Department of Pharmacology, Yong Loo Lin School of Medicine, National University Health System, 16 Medical Drive, Singapore 117600, Singapore.
Department of Pharmacology, Yong Loo Lin School of Medicine, National University Health System, 16 Medical Drive, Singapore 117600, Singapore; Immunology Program, Life Science Institute, National University of Singapore, 28 Medical Drive, Singapore 117456, Singapore; Singapore-HUJ Alliance for Research and Enterprise, National University of Singapore, 1 CREATE Way, Singapore 138602, Singapore.
Curr Opin Pharmacol. 2018 Jun;40:9-17. doi: 10.1016/j.coph.2017.12.002. Epub 2017 Dec 27.

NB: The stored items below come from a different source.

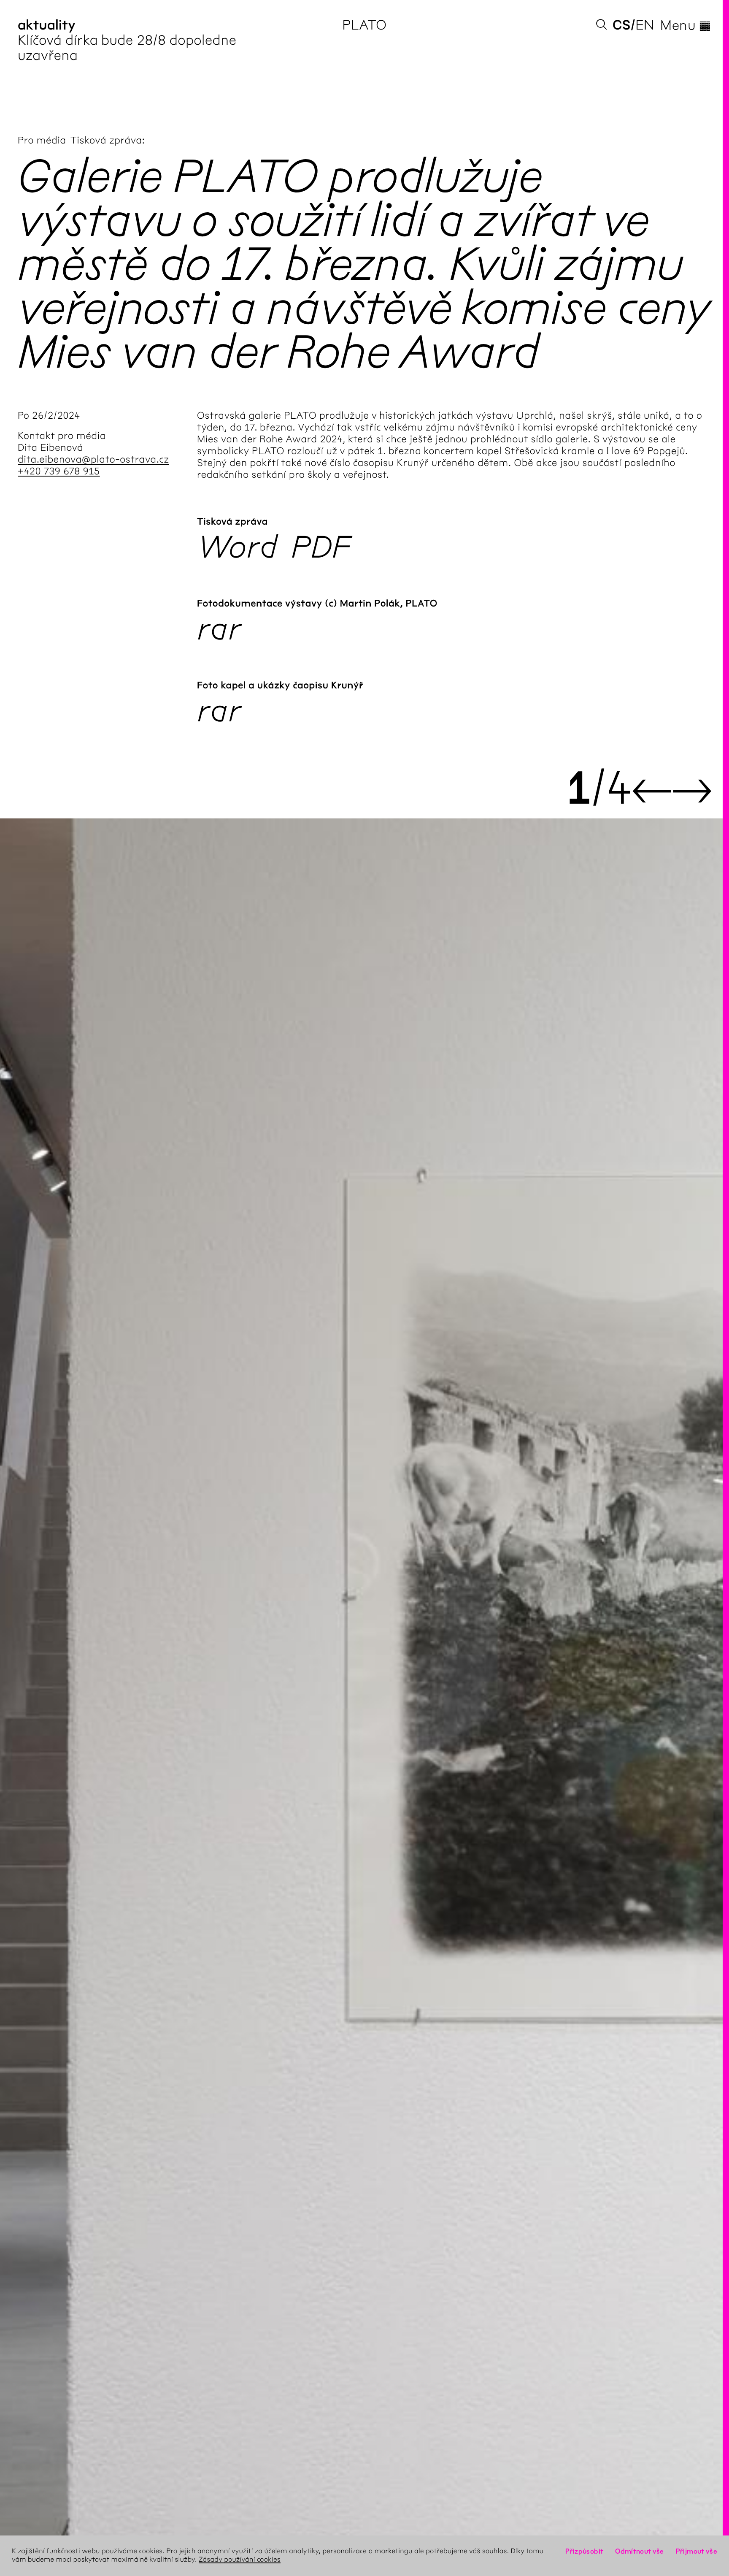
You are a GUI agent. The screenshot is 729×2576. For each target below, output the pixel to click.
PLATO (364, 25)
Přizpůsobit (584, 2551)
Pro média (42, 140)
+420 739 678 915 (59, 471)
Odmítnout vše (639, 2551)
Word (237, 547)
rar (219, 629)
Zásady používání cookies (240, 2559)
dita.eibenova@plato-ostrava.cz (93, 459)
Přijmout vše (696, 2551)
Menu (685, 25)
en (644, 25)
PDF (321, 547)
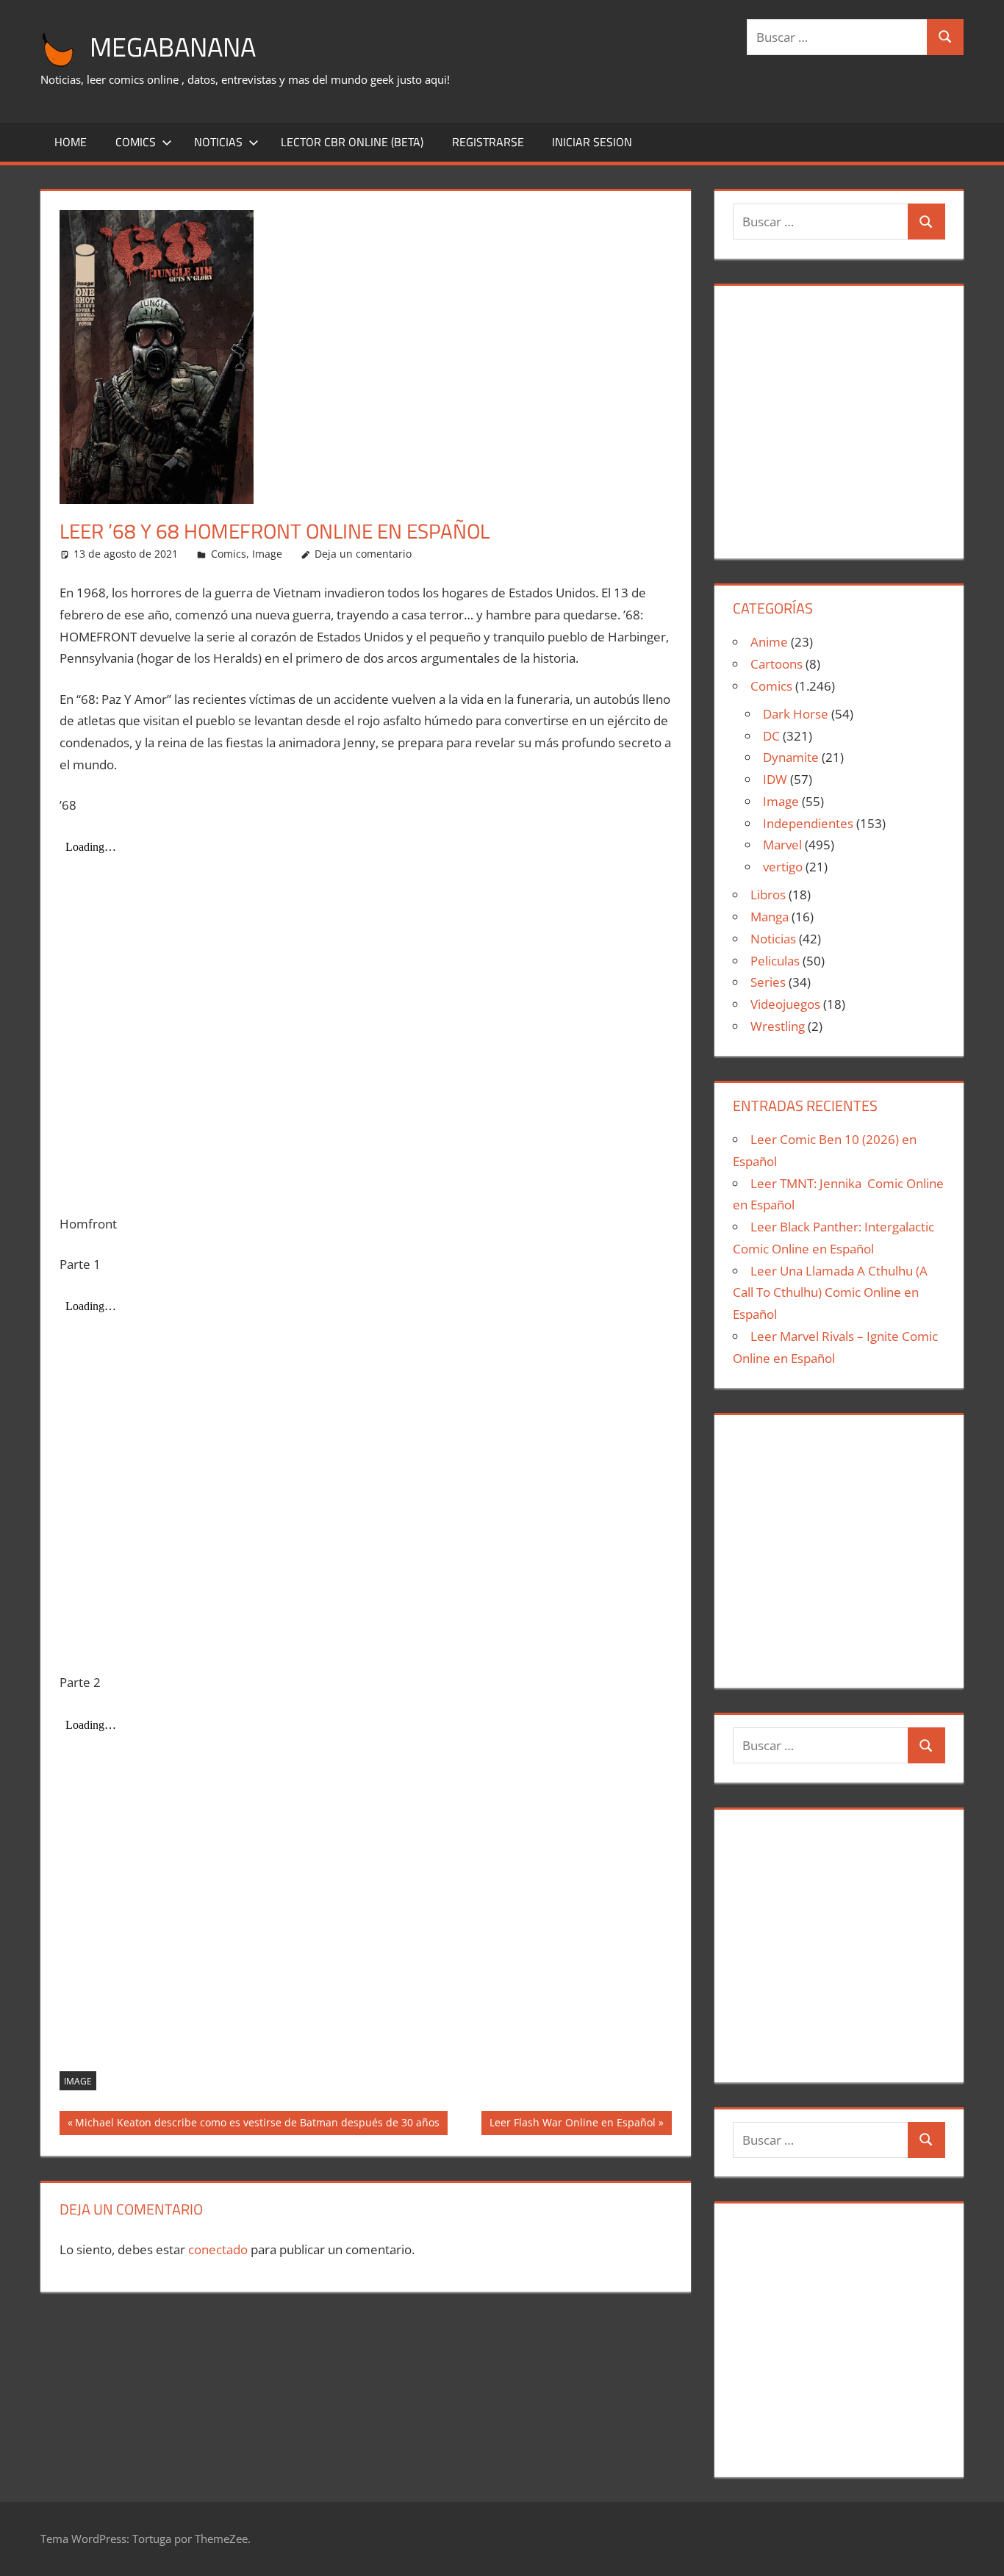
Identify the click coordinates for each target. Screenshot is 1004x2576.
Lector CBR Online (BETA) (352, 142)
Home (70, 142)
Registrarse (488, 142)
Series (768, 982)
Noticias (218, 142)
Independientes (808, 823)
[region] (838, 415)
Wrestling (777, 1026)
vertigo (783, 866)
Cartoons (776, 663)
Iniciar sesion (592, 142)
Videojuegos (785, 1004)
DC (771, 735)
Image (267, 554)
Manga (769, 916)
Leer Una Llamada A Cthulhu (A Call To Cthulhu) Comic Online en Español (830, 1292)
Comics (135, 142)
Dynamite (791, 757)
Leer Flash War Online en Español (572, 2125)
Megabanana (173, 46)
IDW (775, 779)
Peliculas (775, 960)
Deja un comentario (363, 554)
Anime (769, 641)
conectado (218, 2249)
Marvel (782, 844)
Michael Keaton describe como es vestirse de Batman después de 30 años (257, 2125)
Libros (768, 894)
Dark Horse (795, 713)
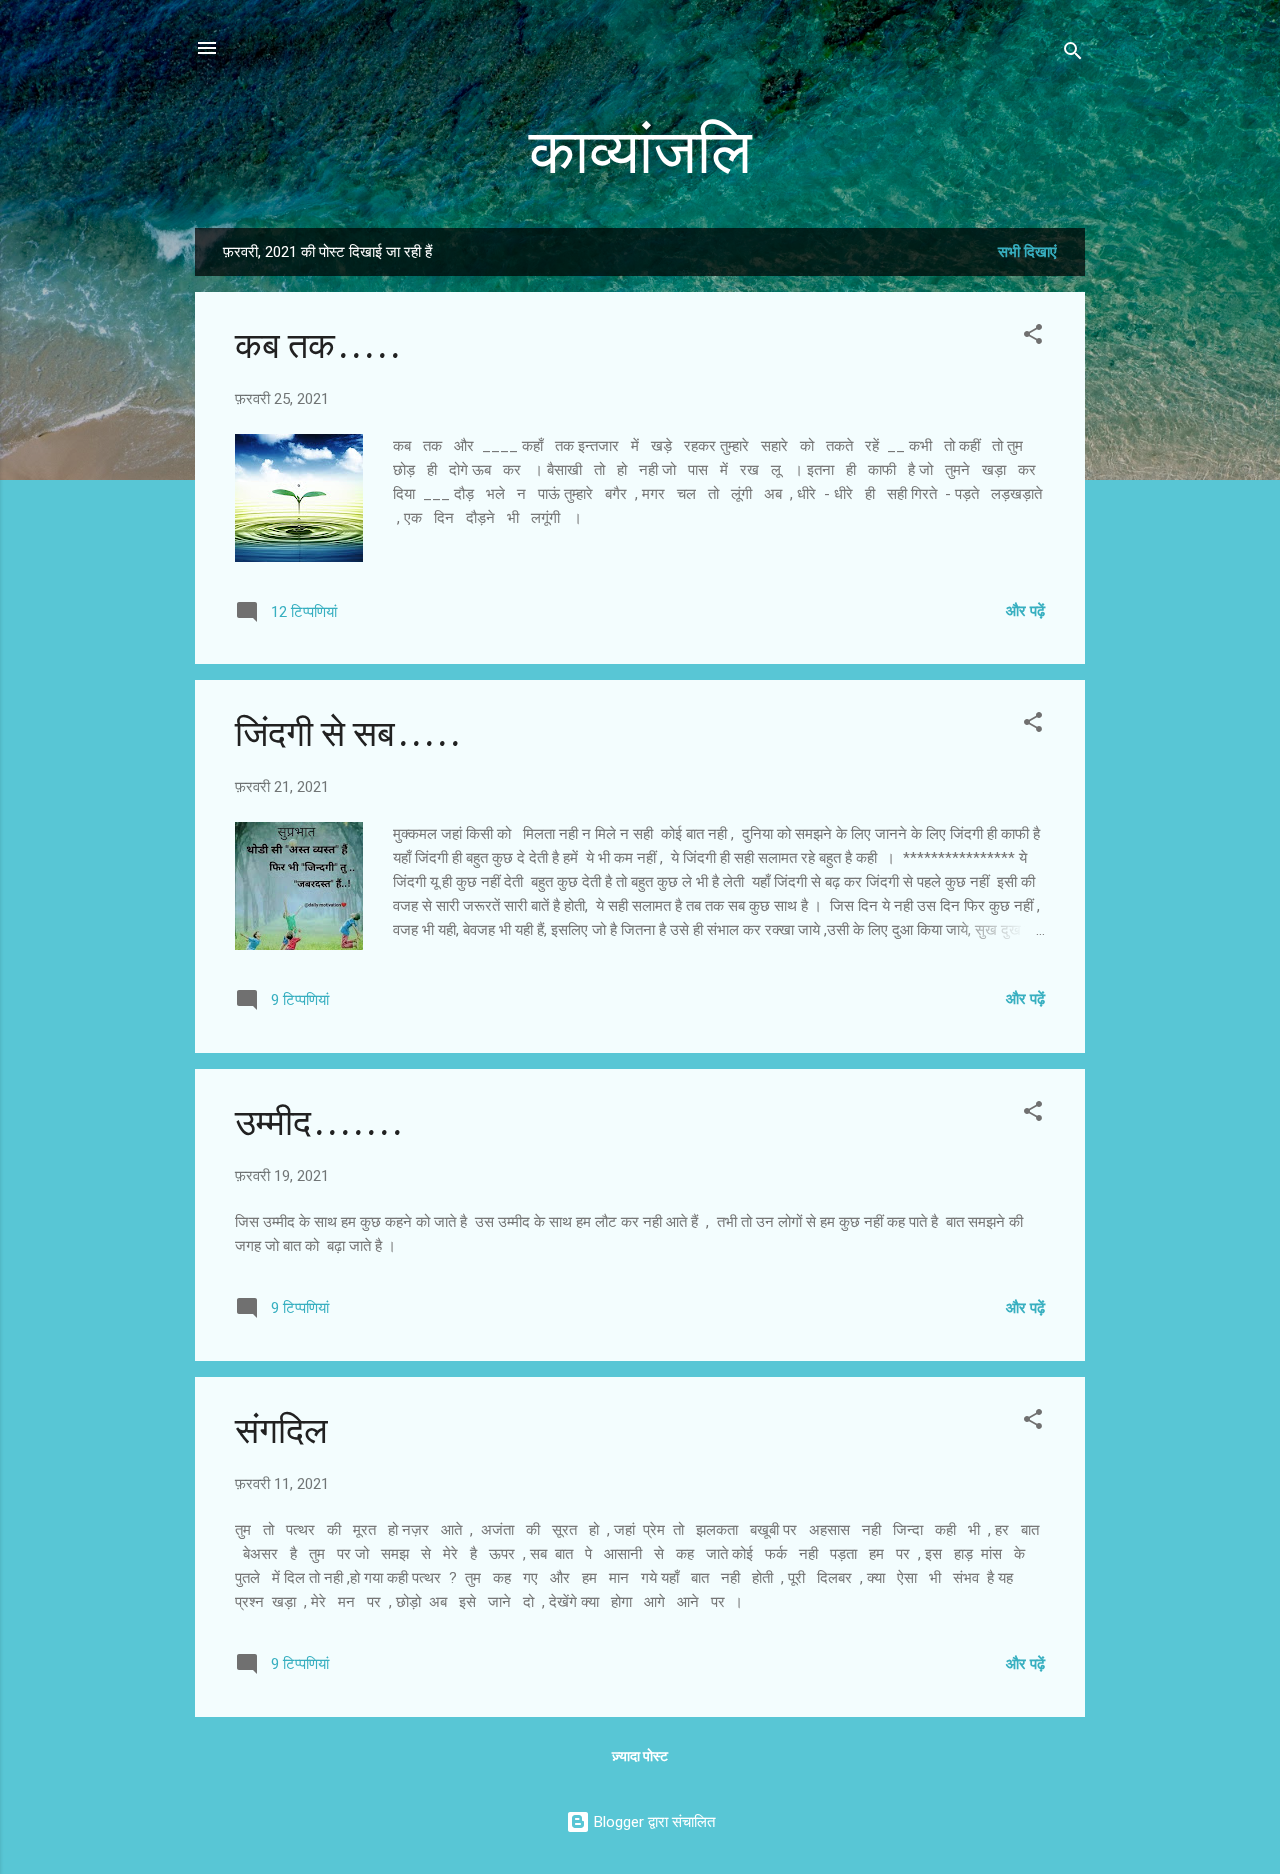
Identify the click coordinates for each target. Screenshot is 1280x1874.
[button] (1033, 337)
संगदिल (281, 1431)
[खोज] (1073, 54)
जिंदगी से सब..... (347, 734)
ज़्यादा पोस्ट (640, 1756)
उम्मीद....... (318, 1123)
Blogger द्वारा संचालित (652, 1822)
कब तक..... (317, 346)
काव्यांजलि (640, 153)
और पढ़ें (1025, 611)
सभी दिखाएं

The renin-angiotensin system (RAS) plays a major role in regulating electrolyte balance and blood pressure. RAS has also been implicated in the regulation of inflammation, proliferation and fibrosis in pulmonary diseases such as asthma, acute lung injury (ALI), chronic obstructive pulmonary disease (COPD), idiopathic pulmonary fibrosis (IPF) and pulmonary arterial hypertension (PAH). Current therapeutics suffer from some drawbacks like steroid resistance, limited efficacies and side effects. Novel intervention is definitely needed to offer optimal therapeutic strategy and clinical outcome. This review compiles and analyses recent investigations targeting RAS for the treatment of inflammatory lung diseases. Inhibition of the upstream angiotensin (Ang) I/Ang II/angiotensin receptor type 1 (ATR) pathway and activation of the downstream angiotensin-converting enzyme 2 (ACE2)/Ang (1-7)/Mas receptor pathway are two feasible strategies demonstrating efficacies in various pulmonary disease models. More recent studies favor the development of targeting the downstream ACE2/Ang (1-7)/Mas receptor pathway, in which diminazene aceturate, an ACE2 activator, GSK2586881, a recombinant ACE2, and AV0991, a Mas receptor agonist, showed much potential for further development. As the pathogenesis of pulmonary diseases is so complex that RAS modulation may be used alone or in combination with existing drugs like corticosteroids, pirfenidone/nintedanib or endothelin receptor antagonists for different pulmonary diseases. Personalized medicine through genetic screening and phenotyping for angiotensinogen or ACE would aid treatment especially for non-responsive patients. This review serves to provide an update on the latest development in the field of RAS targeting for pulmonary diseases, and offer some insights into future direction.
肾素-血管紧张素系统(RAS)在调节电解质平衡和血压方面起着重要作用。RAS 也参与了哮喘、急性肺损伤(ALI)、慢性阻塞性肺疾病(COPD)、特发性肺纤维化(IPF)和肺动脉高压(PAH)等肺部疾病中炎症、增殖和纤维化的调节。目前的治疗方法存在一些缺点,如皮质类固醇耐药、疗效有限和副作用。肯定需要新的干预措施来提供最佳的治疗策略和临床结果。本综述汇集和分析了最近针对 RAS 治疗炎症性肺部疾病的研究。抑制上游血管紧张素(Ang)I/Ang II/血管紧张素受体 1(ATR)途径和激活下游血管紧张素转换酶 2(ACE2)/Ang(1-7)/Mas 受体途径是两种可行的策略,在各种肺部疾病模型中均显示出疗效。最近的研究更倾向于开发靶向下游 ACE2/Ang(1-7)/Mas 受体途径,其中二氮嗪乙酰脲,一种 ACE2 激活剂,GSK2586881,一种重组 ACE2,和 AV0991,一种 Mas 受体激动剂,显示出进一步开发的巨大潜力。由于肺部疾病的发病机制非常复杂,RAS 调节可能单独使用或与皮质类固醇、吡非尼酮/尼达尼布或内皮素受体拮抗剂等现有药物联合使用,用于不同的肺部疾病。通过对血管紧张素原或 ACE 进行基因筛选和表型分析的个体化医学将有助于治疗,特别是对无反应的患者。本综述旨在提供 RAS 靶向肺部疾病领域的最新进展,并为未来的方向提供一些见解。